Om twaalf uur ‘s nachts klonk het startschot voor de monstertocht van 424 kilometer door de heuvels van Bretagne en Normandië. Twee uur later passeerde hij als eerste en alleen in Morlaix. Lapize zat op 10 minuten, maar na een lange jacht zou hij nog terug komen. Zeven kilometer voor Quimper reed Lapize lek. Victor Breyer, koersdirecteur en verslaggever van L’Auto, was er getuige van. Hij schreef in zijn rubriek ‘En suivant la course’: ‘Onmiddellijk zette Faber zich aan de leiding. Het tempo ging omhoog. Het regende vreselijk. Lapize veroor zeven-en-een-halve minuut. Ik heb zelden iemand zo magnifiek zien rijden. Soepel en krachtig. Zijn coupe de pédale was prachtig. Het tempo ging omhoog naar 26, 37 per uur.’
De jacht duurde niet minder dan veertig kilometer. Toen had Lapize de groep Faber weer te pakken. ‘Die kon zijn ogen niet geloven toen hij omkeek en Lapize weer aan zijn wiel zag,’ schreef Breyer. Ook Faber kreeg zijn portie pech. Zijn nachtelijke ontsnapping liep stuk op een lekke band en een nieuwe valpartij. Daar was ook de Colos uit Colombes, zoals hij werd genoemd, neit tegen bestand. Op 22 kilometer van de meet moest hij Lapize laten gaan toen hij in een zware regenbui lek reed. Dat kostte hem zeven minuten. Lapize won en pakte nog eens drie punten. Want lekke band of niet. Faber werd wel gewoon vierde.
De laatste rit startte hij met een achterstand van zes punten: 57 tegen 63. Alles was nog mogelijk. Tussen Caen en Parijs lagen 262 kilometers. Een korte rit heette dat toen.

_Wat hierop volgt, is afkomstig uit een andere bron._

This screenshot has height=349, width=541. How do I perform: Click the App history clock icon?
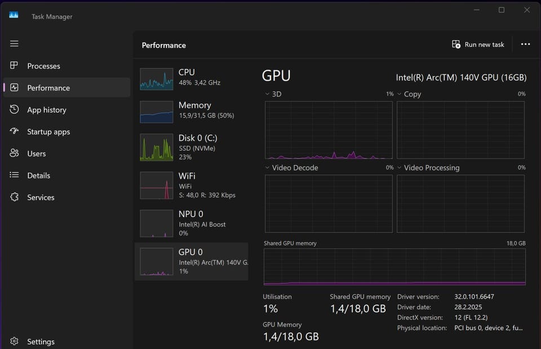(x=15, y=109)
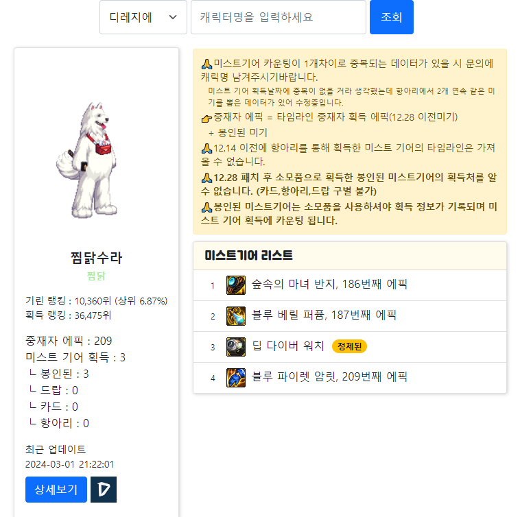Click the pointing hand icon beside 중재자 에픽
This screenshot has height=517, width=520.
pyautogui.click(x=206, y=118)
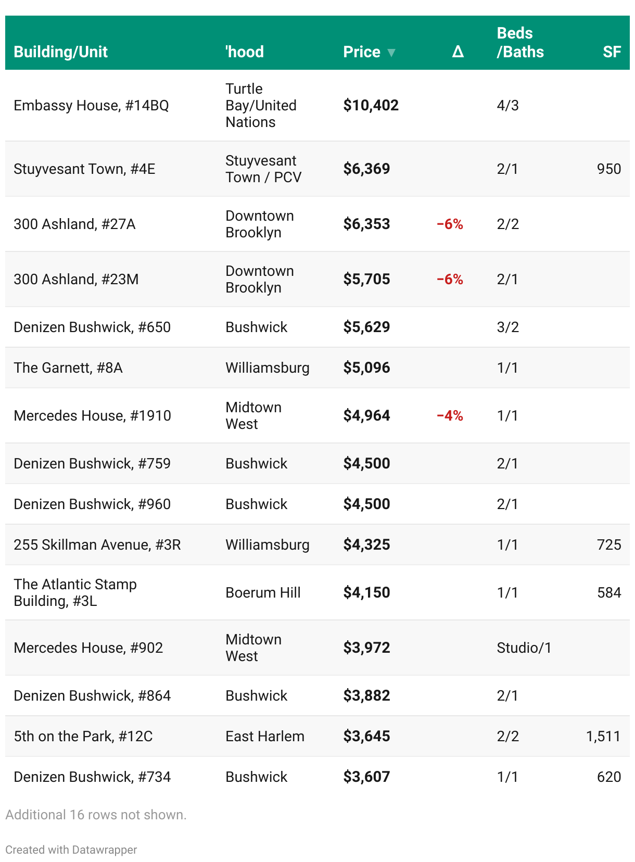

Lapize was in een uitstekend humeur na zijn ritzege. Hij had er alle vertrouwen in dat zijn voorsprong voldoende was. In hetzelfde hotel zat Faber met een kater. Hij had zijn nachtelijke ontsnapping na 200 (1) kilometer verloren zien gaan door een banale lekke band. Alle inspanningen voor niets. Hij had last van zijn enkelblessure. Er werd een dokter bijgehaald. Die kon er ook niets aan verhelpen. Faber gaf natuurlijk niet op. Hij zou vertrekken, ‘om in het Parc des Princes het applaus te krijgen waar hij recht op had’, meldde L’Auto. Er stond natuurlijk ook geld op het spel. Voor de winnaar 5000 francs. Voor nummer twee 2000 francs.
Om zeven ‘s ochtends stonden de resterende zeventien Azen en 24 man uit categorie Coureurs Isolés aan de startlijn. Drie kilometer na de start sloeg de vlam in de pan. Le Frisé – de Krullenbol – zoals Octave Lapize altijd werd genoemd moest van de fiets. Een glasscherf had zijn achterband verwoest. Faber joeg gelijk het tempo op. Alcyon was weliswaar sponsor van beide kampioenen, maar iedereen ging voluit voor zijn eigen kans. en dat er nog 259 kilometer te gaan was? Niks mee te maken. De knuppel ging in het hoenderhok en kwam er niet meer uit. Het werd een meeslepend gevecht.
Met acht man aan zijn wiel stormde Faber om zeventien minuten over acht door Deauville. Handtekening zetten. In het zadel en weg waren ze weer. Acht minuten later volgde Lapize. Zijn eerste plaats stond zwaar onder druk.
Pont l’Evêque? De groep Lapize was gegroeid tot 25 man. Geen goed teken. De achterstand was opgelopen naar 10 minuten.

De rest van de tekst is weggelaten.